■ SET EXERCISE 1
Copy the listing word for word, everything from the line containing "Click the cross-shaped" down through the end of the listing, and leave the pictures out of your answer.

-- start ARTICLE --

September 29, 2020

I Hate Myself for Having to Admit that I’m a Blackout Drunk.

I’ve been a blackout drunk ever since my last boyfriend passed away.

Sometimes I can have a few drinks and everything is fine.

But every now and then it will hit me out of nowhere. Maybe I didn’t eat enough that day. Maybe my BMI is just not cut out for alcoholic intake. Or maybe, if I look at it on a soul level—this is just how I have been functioning for a while.

Blacking out is great for the person who blacked out because we don’t remember anything at all. Sure, other people will have stories for us, but if we don’t remember it—did it really happen?

The first couple of years that drinking made me prone to blackouts, I frankly did not give a sh*t. I had lost my first love, and I felt that I did not care to meet anyone new anyway. Maybe I looked like a fool or a psycho, and was extremely off-putting.

People say that perception is reality, but reality to me was already extremely flawed.

All of the nights that blended together turned into years. But the truth is, I was stunting myself from actually healing. Conversations that could have been helpful to my growth were wiped from my memory, and people that may have become good friends were either mad at me for reasons I couldn’t recall or I just wouldn’t totally remember them the next time we saw each other.

-- end ARTICLE --

■ SET EXERCISE 2
Rewrite the paragraph of the essay beginning "All of the nights that blended together" more briefly, keeping its main facts.

-- start LISTED RECORDS --

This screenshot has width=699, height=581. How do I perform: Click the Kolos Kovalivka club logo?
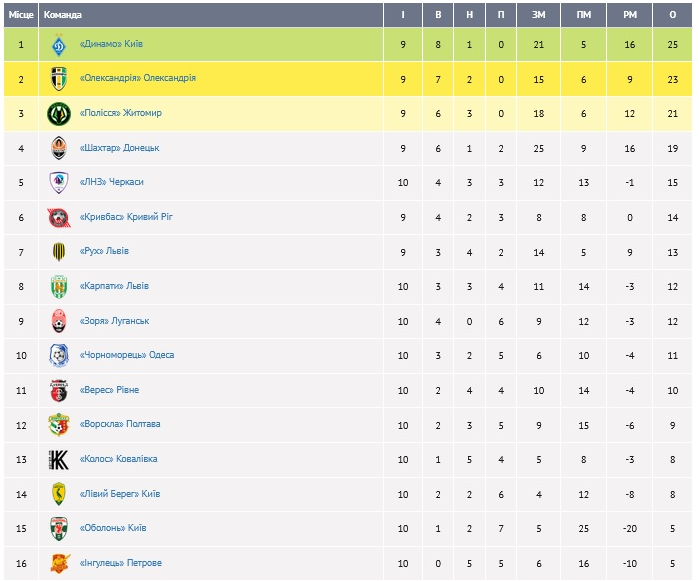coord(59,460)
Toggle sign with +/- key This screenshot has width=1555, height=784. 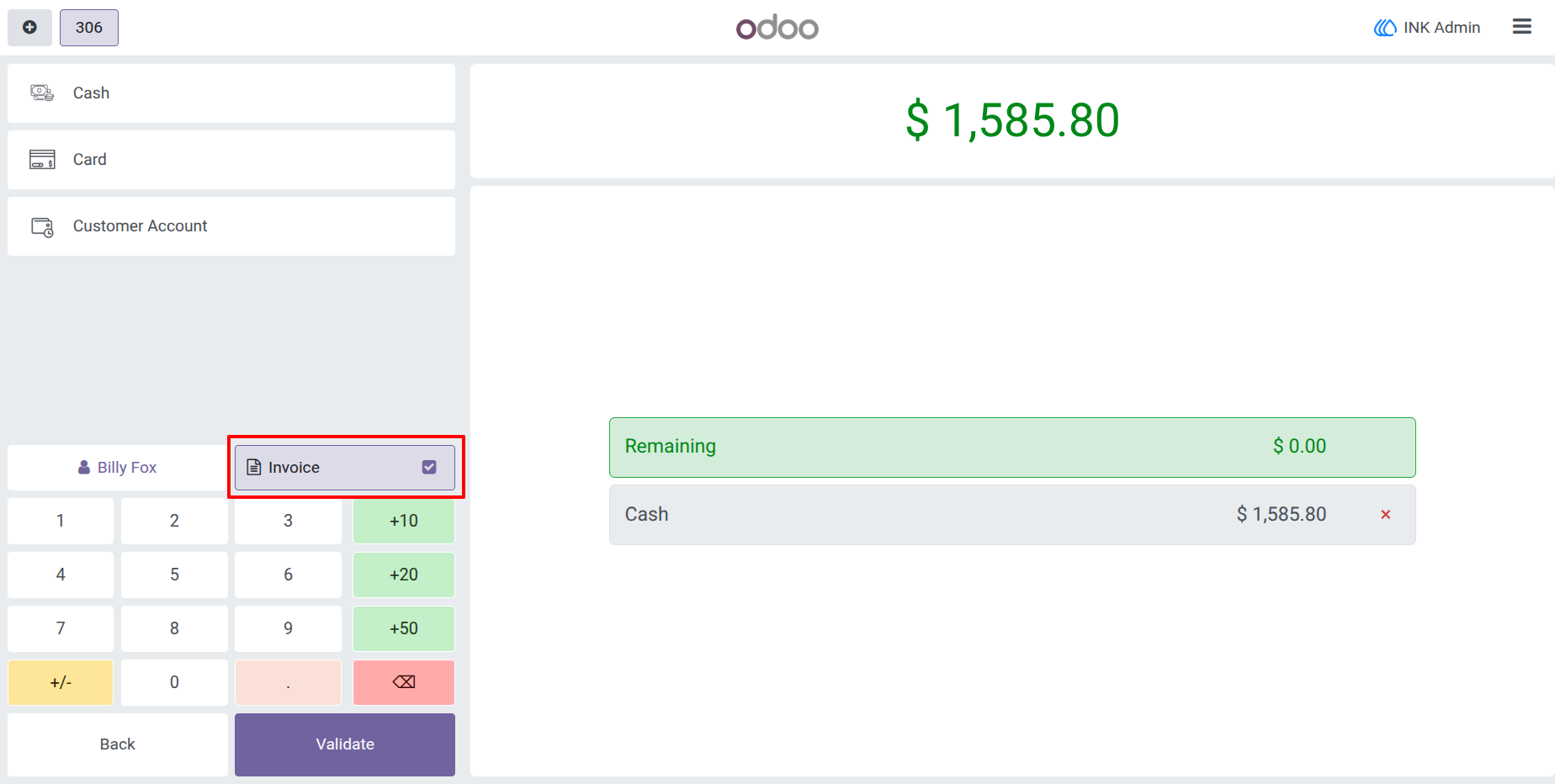(61, 682)
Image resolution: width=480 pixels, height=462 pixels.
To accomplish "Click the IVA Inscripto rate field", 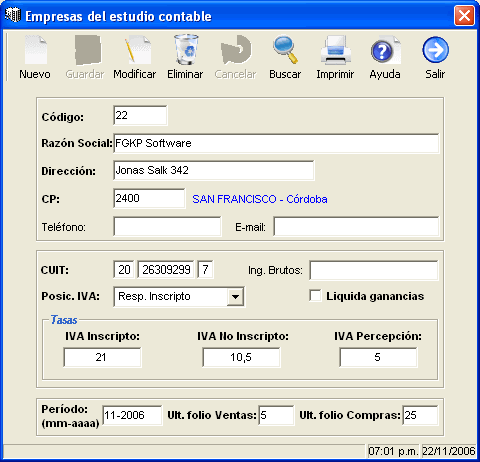I will (102, 357).

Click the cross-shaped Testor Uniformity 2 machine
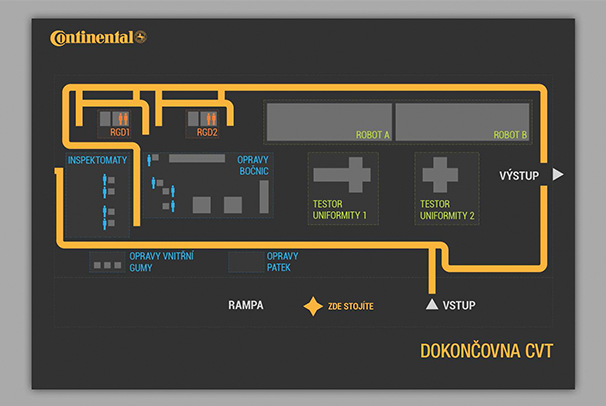441,174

-- end LISTED RECORDS --

■ WORKED SOLUTION 1
Click the cross-shaped Testor Uniformity 2 machine
441,174

■ WORKED SOLUTION 2
The nights merged into years, but I was keeping myself from healing. I forgot conversations that could have helped me grow. People who might have become good friends were either angry with me for reasons I couldn't recall, or I barely remembered them the next time we met.